HRS is not always cured by orthotopic liver transplant. Pre-transplantation dialysis or a long waiting period should not preclude transplantation in patients with HRS. HRS may not resolve in patients with alcoholic liver disease. We were unable to accurately define that group of patients with HRS who required long-term dialysis and could theoretically benefit from combined liver-kidney transplantation.

摘要

背景

肝肾综合征(HRS)是终末期肝病患者发生的一种功能性肾衰竭形式。以前认为未经肝移植则会致命,现已证明使用血管收缩剂和白蛋白治疗可改善1型HRS患者的肾功能。肝移植仍被视为HRS的确定性治疗方法。
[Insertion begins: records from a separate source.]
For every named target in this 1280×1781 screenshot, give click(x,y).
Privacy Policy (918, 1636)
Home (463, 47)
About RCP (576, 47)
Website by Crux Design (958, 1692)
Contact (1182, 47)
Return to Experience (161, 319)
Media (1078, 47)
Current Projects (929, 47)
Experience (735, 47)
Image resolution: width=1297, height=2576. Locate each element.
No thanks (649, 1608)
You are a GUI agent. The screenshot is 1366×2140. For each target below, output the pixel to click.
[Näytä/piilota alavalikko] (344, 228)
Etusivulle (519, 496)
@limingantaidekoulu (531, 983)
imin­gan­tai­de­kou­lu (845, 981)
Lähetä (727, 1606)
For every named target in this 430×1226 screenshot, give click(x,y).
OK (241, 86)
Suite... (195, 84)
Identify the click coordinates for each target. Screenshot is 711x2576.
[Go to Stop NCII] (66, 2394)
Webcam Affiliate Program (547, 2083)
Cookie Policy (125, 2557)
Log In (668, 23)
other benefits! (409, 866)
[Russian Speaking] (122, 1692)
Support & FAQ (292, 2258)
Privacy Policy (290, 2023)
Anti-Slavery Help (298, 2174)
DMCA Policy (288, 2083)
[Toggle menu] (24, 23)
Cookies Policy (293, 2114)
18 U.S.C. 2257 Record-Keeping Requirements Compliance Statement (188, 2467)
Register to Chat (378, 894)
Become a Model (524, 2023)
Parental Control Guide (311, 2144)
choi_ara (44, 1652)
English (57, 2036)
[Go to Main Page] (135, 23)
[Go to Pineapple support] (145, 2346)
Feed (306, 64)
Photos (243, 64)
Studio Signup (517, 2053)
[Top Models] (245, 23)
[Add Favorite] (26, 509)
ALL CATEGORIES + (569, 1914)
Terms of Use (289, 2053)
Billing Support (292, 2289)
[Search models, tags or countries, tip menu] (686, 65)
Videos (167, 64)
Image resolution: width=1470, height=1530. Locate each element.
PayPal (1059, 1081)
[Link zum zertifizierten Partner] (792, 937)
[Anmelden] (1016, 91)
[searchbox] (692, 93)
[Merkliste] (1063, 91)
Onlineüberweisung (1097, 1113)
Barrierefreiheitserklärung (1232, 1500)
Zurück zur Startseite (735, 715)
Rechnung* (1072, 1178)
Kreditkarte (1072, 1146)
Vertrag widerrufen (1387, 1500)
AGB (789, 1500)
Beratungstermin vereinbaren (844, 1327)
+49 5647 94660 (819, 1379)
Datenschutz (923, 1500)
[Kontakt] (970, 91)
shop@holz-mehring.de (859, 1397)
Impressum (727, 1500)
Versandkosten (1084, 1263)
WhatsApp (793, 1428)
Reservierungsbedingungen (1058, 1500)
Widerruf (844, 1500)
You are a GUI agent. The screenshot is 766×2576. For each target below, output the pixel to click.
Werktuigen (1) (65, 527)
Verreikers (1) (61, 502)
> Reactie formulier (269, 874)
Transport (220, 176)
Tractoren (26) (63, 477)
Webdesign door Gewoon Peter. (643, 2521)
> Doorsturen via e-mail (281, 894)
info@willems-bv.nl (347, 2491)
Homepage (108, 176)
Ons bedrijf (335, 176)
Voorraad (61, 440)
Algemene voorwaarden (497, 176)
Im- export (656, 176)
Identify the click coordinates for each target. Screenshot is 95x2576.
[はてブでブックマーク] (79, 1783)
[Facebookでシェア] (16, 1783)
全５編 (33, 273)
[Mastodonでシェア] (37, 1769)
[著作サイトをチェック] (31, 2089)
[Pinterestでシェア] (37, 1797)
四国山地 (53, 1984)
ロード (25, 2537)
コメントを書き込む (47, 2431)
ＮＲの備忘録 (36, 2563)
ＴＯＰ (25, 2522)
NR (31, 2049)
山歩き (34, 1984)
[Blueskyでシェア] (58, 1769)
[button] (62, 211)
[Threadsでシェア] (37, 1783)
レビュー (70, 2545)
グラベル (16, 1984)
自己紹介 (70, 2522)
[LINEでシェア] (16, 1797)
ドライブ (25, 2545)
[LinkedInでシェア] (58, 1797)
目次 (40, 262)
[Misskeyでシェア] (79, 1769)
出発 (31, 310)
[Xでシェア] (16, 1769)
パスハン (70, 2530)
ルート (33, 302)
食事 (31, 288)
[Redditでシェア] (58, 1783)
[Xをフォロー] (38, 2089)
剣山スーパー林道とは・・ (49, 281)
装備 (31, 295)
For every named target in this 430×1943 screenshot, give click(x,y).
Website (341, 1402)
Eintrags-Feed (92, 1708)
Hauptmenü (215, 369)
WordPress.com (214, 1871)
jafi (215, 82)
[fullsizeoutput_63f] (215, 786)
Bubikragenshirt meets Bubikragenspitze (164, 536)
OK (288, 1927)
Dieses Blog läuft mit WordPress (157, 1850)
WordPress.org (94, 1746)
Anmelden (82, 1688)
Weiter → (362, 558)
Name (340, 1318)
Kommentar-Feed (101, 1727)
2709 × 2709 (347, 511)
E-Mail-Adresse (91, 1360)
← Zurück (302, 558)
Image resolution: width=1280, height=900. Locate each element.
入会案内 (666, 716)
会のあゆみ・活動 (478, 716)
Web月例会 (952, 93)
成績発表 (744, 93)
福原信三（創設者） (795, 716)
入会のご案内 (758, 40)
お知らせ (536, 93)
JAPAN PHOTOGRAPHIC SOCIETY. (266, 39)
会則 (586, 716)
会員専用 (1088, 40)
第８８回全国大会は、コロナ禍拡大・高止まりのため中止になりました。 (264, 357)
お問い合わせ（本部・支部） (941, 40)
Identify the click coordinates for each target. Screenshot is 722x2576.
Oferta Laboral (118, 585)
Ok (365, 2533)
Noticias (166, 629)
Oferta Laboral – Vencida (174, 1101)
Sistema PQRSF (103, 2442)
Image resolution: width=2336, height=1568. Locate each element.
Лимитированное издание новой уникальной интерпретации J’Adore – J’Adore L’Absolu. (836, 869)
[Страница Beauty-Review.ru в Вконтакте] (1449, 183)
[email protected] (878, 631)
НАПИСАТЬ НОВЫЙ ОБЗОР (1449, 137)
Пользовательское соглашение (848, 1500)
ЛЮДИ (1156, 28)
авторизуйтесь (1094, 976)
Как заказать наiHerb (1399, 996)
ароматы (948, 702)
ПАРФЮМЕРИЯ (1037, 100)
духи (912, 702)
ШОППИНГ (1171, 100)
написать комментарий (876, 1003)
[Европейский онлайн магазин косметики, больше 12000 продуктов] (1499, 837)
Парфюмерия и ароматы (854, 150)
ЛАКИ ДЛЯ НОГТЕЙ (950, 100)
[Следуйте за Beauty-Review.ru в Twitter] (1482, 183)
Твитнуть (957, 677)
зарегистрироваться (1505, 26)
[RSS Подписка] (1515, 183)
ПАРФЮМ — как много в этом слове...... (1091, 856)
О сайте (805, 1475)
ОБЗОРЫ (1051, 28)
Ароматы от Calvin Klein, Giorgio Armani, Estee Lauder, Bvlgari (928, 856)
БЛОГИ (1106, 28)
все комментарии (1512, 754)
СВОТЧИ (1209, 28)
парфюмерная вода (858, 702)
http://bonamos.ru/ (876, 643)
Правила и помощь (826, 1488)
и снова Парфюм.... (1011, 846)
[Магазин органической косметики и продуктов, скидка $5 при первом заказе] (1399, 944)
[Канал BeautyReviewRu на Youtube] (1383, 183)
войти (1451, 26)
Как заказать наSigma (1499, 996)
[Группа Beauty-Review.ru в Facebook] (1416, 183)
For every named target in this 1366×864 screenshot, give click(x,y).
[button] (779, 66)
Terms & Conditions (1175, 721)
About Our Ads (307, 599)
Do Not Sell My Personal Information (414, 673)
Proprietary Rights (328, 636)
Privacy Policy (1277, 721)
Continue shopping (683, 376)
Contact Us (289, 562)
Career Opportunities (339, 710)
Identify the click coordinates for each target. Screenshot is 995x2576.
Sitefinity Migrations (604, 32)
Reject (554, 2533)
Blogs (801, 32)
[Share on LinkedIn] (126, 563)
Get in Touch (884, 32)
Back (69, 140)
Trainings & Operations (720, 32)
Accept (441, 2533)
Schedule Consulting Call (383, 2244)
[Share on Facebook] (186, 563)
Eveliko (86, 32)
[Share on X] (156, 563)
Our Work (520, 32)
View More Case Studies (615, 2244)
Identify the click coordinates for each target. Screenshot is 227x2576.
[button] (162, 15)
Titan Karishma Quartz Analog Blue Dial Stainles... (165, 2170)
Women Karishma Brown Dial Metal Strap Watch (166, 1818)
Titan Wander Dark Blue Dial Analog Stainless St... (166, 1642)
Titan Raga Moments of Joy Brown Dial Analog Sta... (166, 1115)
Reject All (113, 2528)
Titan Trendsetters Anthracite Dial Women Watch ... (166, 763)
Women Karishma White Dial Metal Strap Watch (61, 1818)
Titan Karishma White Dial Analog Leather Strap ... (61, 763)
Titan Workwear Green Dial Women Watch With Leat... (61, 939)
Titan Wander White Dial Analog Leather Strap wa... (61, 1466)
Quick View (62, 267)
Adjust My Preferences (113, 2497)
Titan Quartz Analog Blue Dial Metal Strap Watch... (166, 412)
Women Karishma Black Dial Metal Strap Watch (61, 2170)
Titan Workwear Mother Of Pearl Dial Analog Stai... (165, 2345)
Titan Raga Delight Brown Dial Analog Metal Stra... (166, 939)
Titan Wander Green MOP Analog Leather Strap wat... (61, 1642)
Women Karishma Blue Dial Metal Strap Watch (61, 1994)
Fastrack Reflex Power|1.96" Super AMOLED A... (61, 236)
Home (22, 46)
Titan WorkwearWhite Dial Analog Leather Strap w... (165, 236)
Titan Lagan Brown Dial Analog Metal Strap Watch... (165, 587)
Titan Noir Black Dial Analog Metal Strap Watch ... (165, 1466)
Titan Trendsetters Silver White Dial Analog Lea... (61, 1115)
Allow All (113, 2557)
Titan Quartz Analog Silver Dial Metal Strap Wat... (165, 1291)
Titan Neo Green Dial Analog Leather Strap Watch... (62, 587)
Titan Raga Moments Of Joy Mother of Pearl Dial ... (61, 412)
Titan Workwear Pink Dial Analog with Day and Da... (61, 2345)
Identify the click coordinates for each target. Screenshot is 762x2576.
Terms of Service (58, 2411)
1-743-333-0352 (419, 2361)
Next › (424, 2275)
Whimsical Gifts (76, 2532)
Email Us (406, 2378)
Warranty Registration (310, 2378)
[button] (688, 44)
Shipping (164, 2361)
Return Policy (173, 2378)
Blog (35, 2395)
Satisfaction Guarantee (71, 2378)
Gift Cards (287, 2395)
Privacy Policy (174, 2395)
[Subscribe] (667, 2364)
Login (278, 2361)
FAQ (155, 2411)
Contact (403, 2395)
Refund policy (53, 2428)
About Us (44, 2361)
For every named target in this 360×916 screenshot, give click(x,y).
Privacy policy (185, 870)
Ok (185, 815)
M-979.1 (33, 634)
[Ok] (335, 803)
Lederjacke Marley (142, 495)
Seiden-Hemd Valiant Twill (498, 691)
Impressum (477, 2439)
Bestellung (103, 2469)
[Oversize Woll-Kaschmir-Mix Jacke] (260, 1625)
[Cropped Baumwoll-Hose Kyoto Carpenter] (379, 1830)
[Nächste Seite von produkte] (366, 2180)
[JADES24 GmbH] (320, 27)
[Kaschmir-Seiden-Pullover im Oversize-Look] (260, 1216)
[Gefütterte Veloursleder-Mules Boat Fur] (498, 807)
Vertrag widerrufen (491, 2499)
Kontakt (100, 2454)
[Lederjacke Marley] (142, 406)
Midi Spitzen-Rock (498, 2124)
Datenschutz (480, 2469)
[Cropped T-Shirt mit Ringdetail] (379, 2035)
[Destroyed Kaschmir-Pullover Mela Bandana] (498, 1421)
然而,肾脏恢复率以及预测原位肝移植后恢复的因素尚未确定。

方法

我们回顾了28例符合国际腹水俱乐部1型HRS标准并接受原位肝移植患者的住院病程。记录患者的人口统计学资料以及术前和术后实验室数据;对患者进行移植后4个月的随访或直至死亡。

结果

患者的终末期肝病模型(MELD)评分是30±6。肝移植前HRS的平均持续时间为37±27天。16例患者(58%)的HRS得到缓解。HRS缓解的平均时间为21±27天,范围为4 - 110天。8例(50%)HRS得到缓解的患者在移植前接受透析。单因素分析显示,受者年龄(49±10岁对56±12岁;P = 0.05)、术后第7天的总胆红素水平(6.0±4.3对10.1±5.9mg/dl;P = 0.04)、酒精性肝病以及移植后透析需求是HRS缓解的预测因素。只有酒精性肝病和移植后透析是HRS缓解的独立(阴性)预测因素。12例发生慢性肾功能不全的患者中有7例(58%)仍依赖透析。与那些不需要长期透析的患者相比,仍依赖透析的未缓解患者术前血清肌酐略高(3.0±1.0对2.3±0.4mg/dl;P = 0.1)。4例患者死亡;其中3例患者在死亡前HRS已缓解。

结论

原位肝移植并非总能治愈HRS。移植前透析或长时间等待不应排除HRS患者进行移植。酒精性肝病患者的HRS可能无法缓解。我们无法准确界定那组需要长期透析且理论上可从肝肾联合移植中获益的HRS患者。